-- Opening Marker --
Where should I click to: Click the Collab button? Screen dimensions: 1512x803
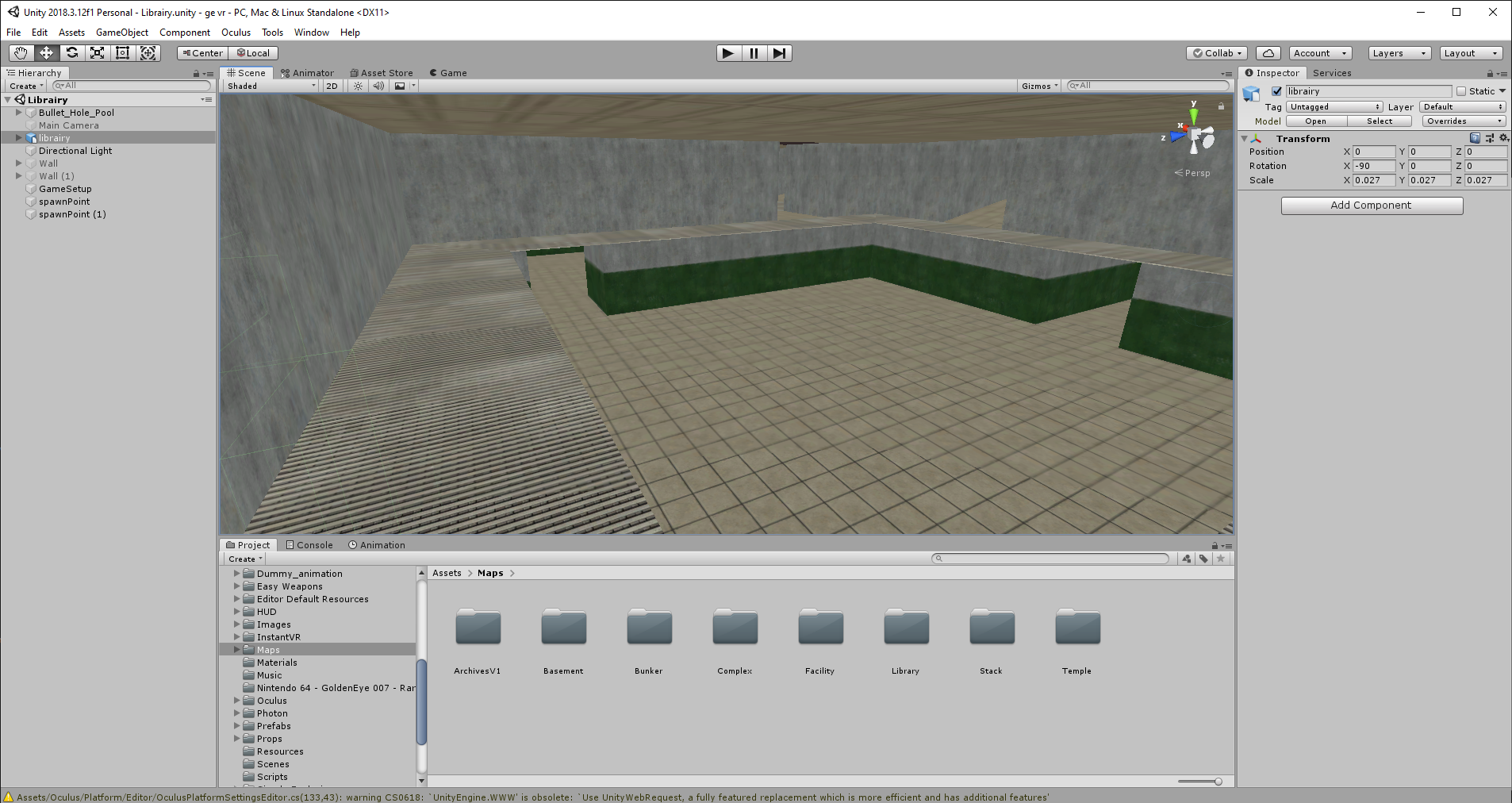pyautogui.click(x=1218, y=53)
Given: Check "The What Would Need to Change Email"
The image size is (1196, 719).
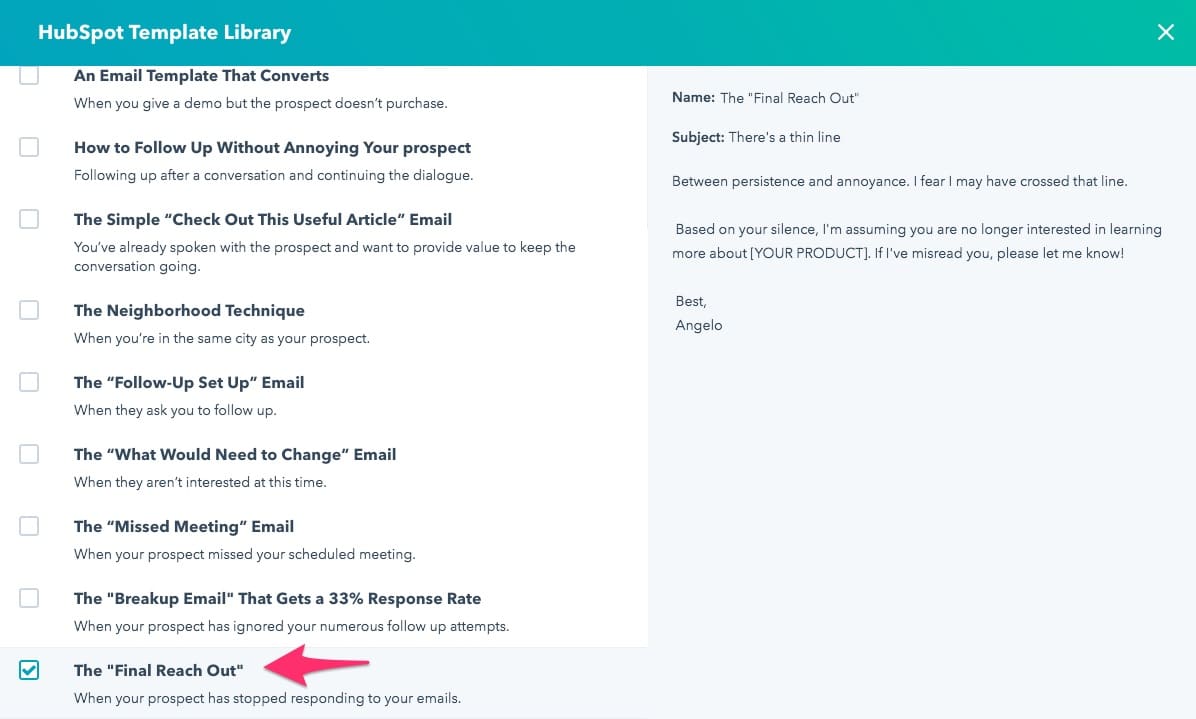Looking at the screenshot, I should click(x=29, y=453).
-- Closing Marker --
Exercise aim
From the line holding "What Would Need" to the last line of the listing, please output each line exactly as it stands. Pictures stay out of the copy.

Exercise answer
Given: Check "The What Would Need to Change Email"
The image size is (1196, 719).
Looking at the screenshot, I should click(x=29, y=453).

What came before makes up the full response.